Yo'City: Personalized and Boundless 3D Realistic City Scene Generation via Self-Critic Expansion
Keyang Lu, Sifan Zhou, Hongbin Xu, Gang Xu, Zhifei Yang, Yikai Wang, Zhen Xiao, Jieyi Long, Ming Li
2025-11-26
Summary
This paper introduces a new system called Yo'City for creating realistic and very large 3D cities. It aims to go beyond what current methods can do by allowing users to customize the city and make it expand endlessly.
What's the problem?
Existing methods for generating 3D cities usually rely on a single computer program learning from examples. This limits how unique the cities can be and how large they can grow. It's hard to create cities that are both personalized to what a user wants and big enough to feel truly expansive.
What's the solution?
Yo'City works in stages, almost like an architect planning a city. First, it creates a high-level plan dividing the city into districts and grids. Then, it uses powerful AI models to generate detailed 3D scenes for each grid, constantly improving them through a process of creating, refining, and evaluating. Finally, it allows users to interactively expand the city in a way that makes sense, ensuring new areas connect logically to what’s already there.
Why it matters?
This research is important because realistic 3D cities are needed for things like virtual reality experiences and creating digital copies of real cities (digital twins). Yo'City’s ability to generate large, customizable cities could significantly improve these applications, making them more immersive and useful. The system also demonstrates a new way to use existing AI models to tackle complex generation tasks.
Abstract
Realistic 3D city generation is fundamental to a wide range of applications, including virtual reality and digital twins. However, most existing methods rely on training a single diffusion model, which limits their ability to generate personalized and boundless city-scale scenes.
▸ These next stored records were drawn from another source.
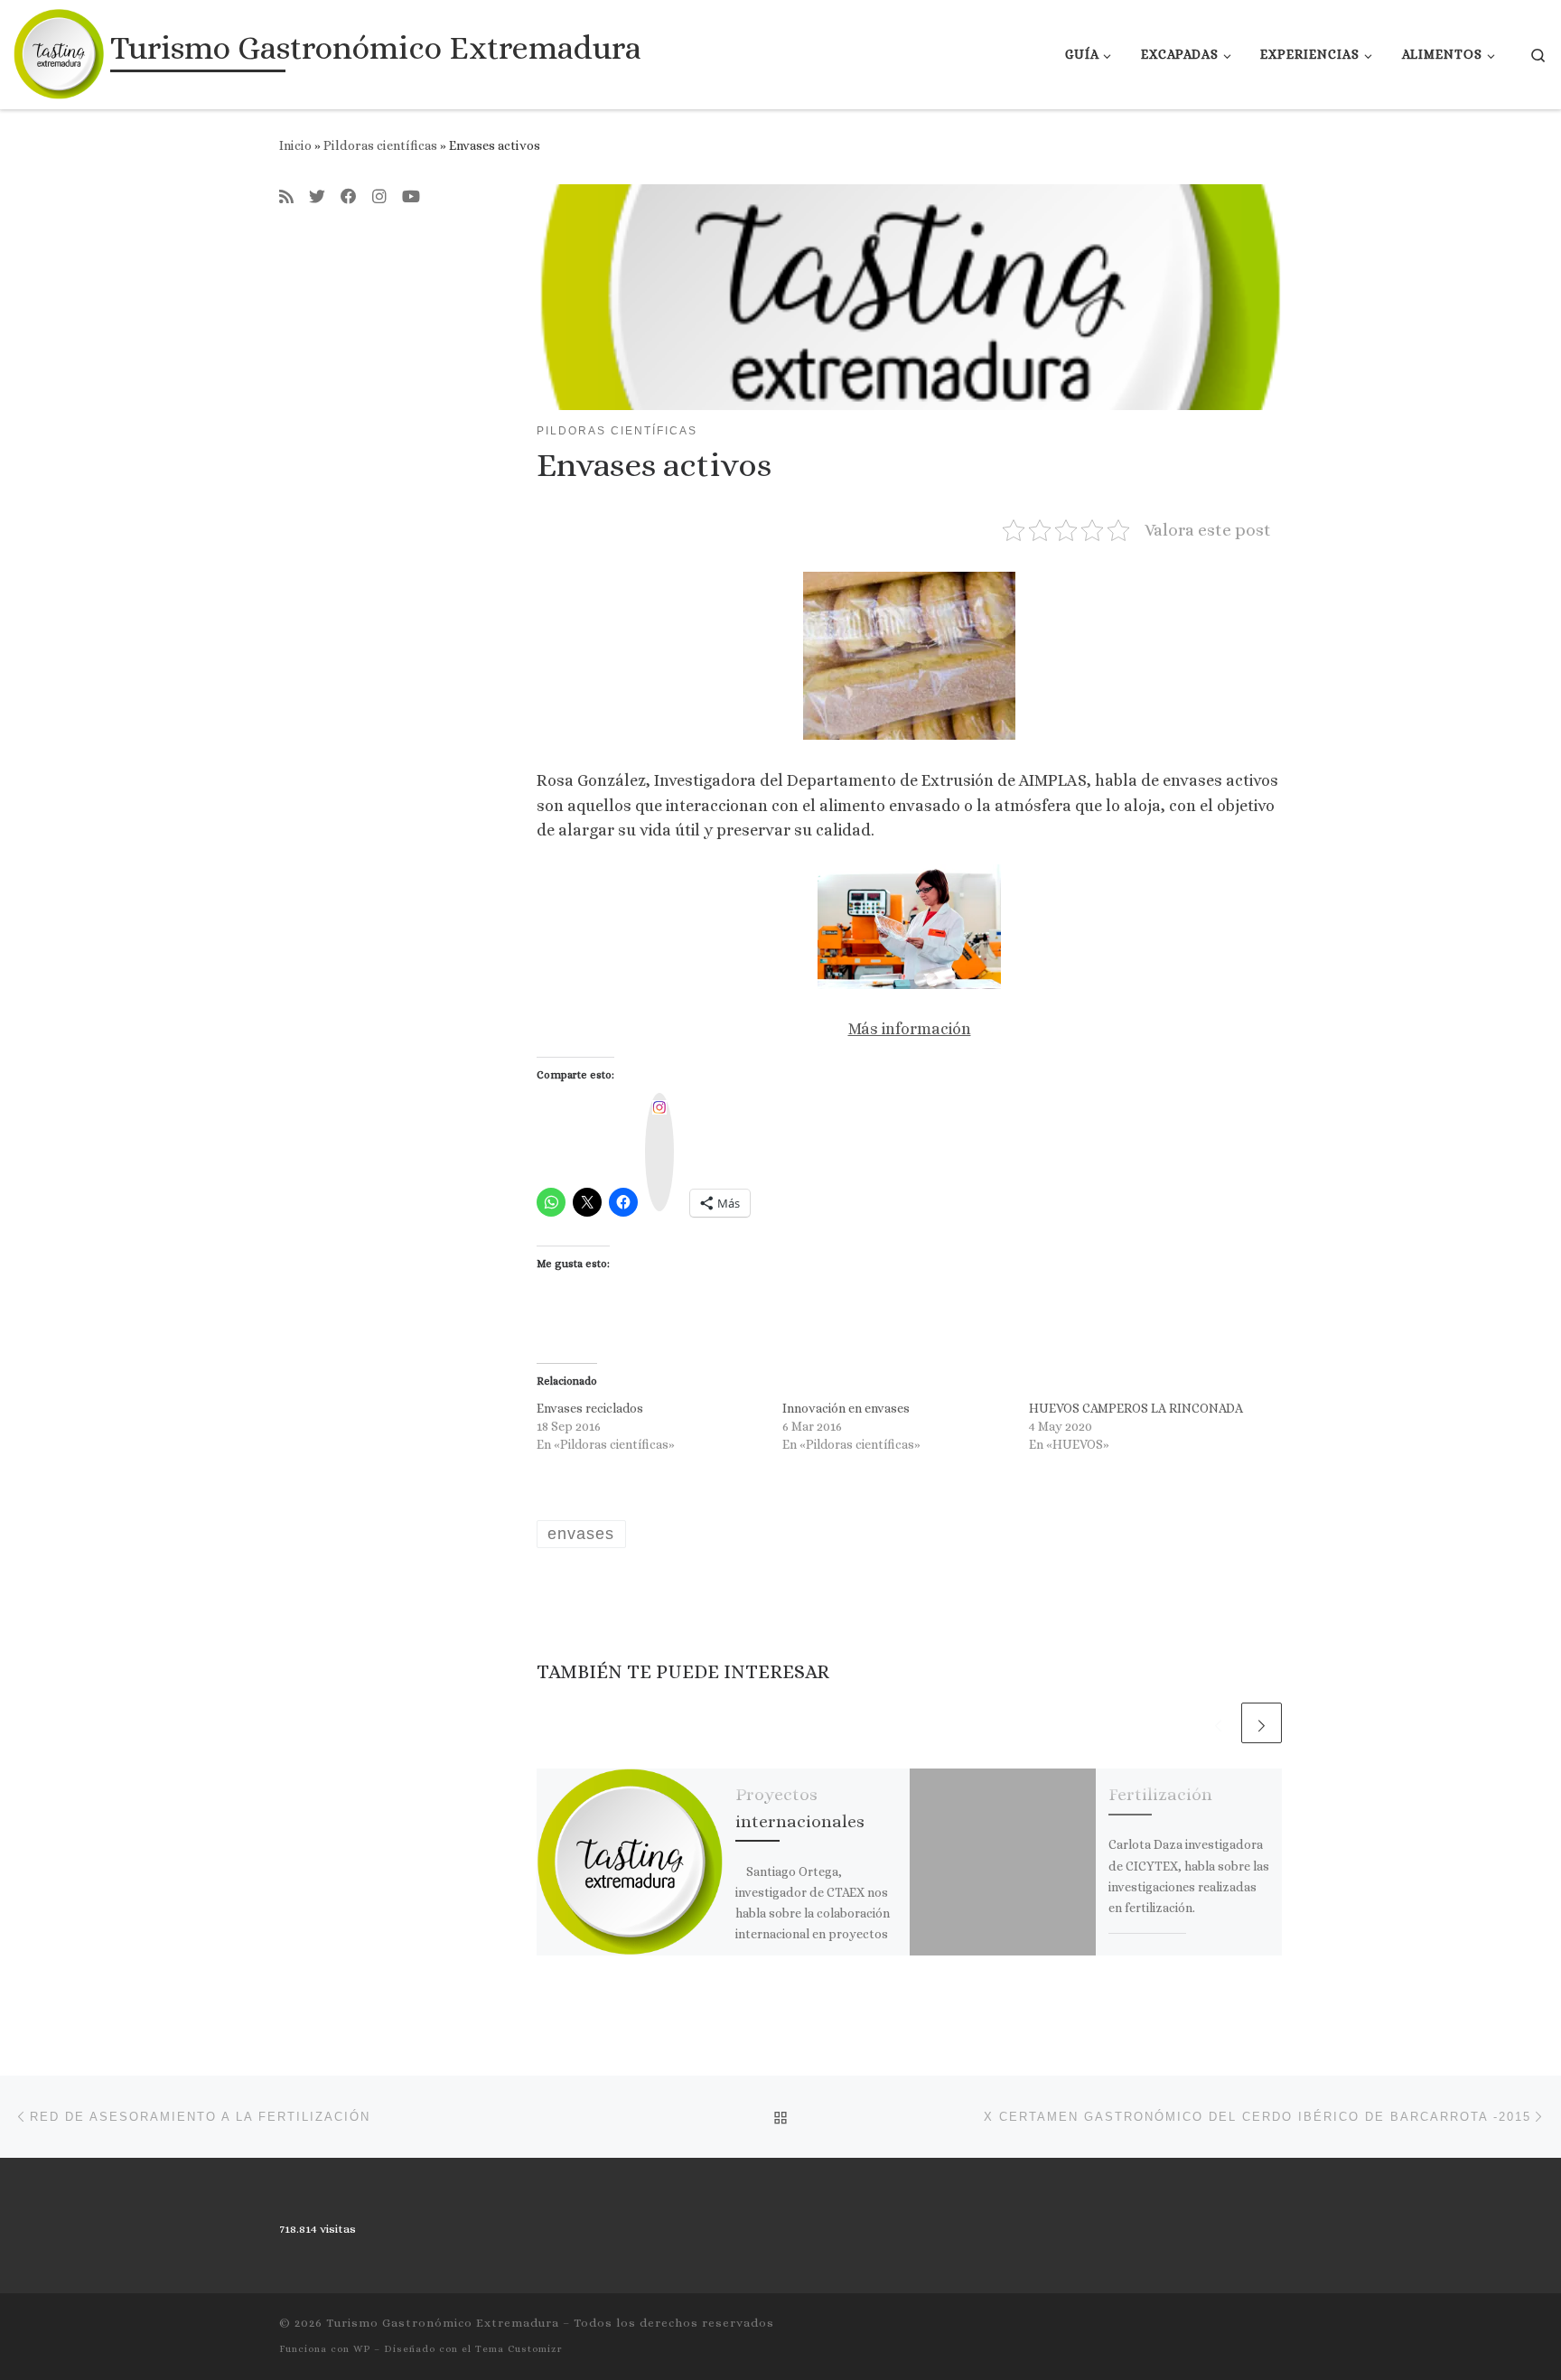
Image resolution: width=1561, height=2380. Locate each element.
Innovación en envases (846, 1408)
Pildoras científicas (380, 145)
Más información (909, 1029)
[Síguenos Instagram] (379, 197)
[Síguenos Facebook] (349, 197)
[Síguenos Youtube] (411, 197)
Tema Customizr (519, 2349)
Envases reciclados (590, 1408)
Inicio (295, 145)
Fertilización (1160, 1794)
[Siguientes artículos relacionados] (1261, 1723)
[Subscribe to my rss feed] (286, 197)
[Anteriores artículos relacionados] (1218, 1723)
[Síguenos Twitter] (317, 197)
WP (361, 2349)
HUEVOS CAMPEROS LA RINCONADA (1136, 1408)
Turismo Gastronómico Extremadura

In this paper, we present Yo'City, a novel agentic framework that enables user-customized and infinitely expandable 3D city generation by leveraging the reasoning and compositional capabilities of off-the-shelf large models. Specifically, Yo'City first conceptualize the city through a top-down planning strategy that defines a hierarchical "City-District-Grid" structure. The Global Planner determines the overall layout and potential functional districts, while the Local Designer further refines each district with detailed grid-level descriptions. Subsequently, the grid-level 3D generation is achieved through a "produce-refine-evaluate" isometric image synthesis loop, followed by image-to-3D generation. To simulate continuous city evolution, Yo'City further introduces a user-interactive, relationship-guided expansion mechanism, which performs scene graph-based distance- and semantics-aware layout optimization, ensuring spatially coherent city growth. To comprehensively evaluate our method, we construct a diverse benchmark dataset and design six multi-dimensional metrics that assess generation quality from the perspectives of semantics, geometry, texture, and layout. Extensive experiments demonstrate that Yo'City consistently outperforms existing state-of-the-art methods across all evaluation aspects.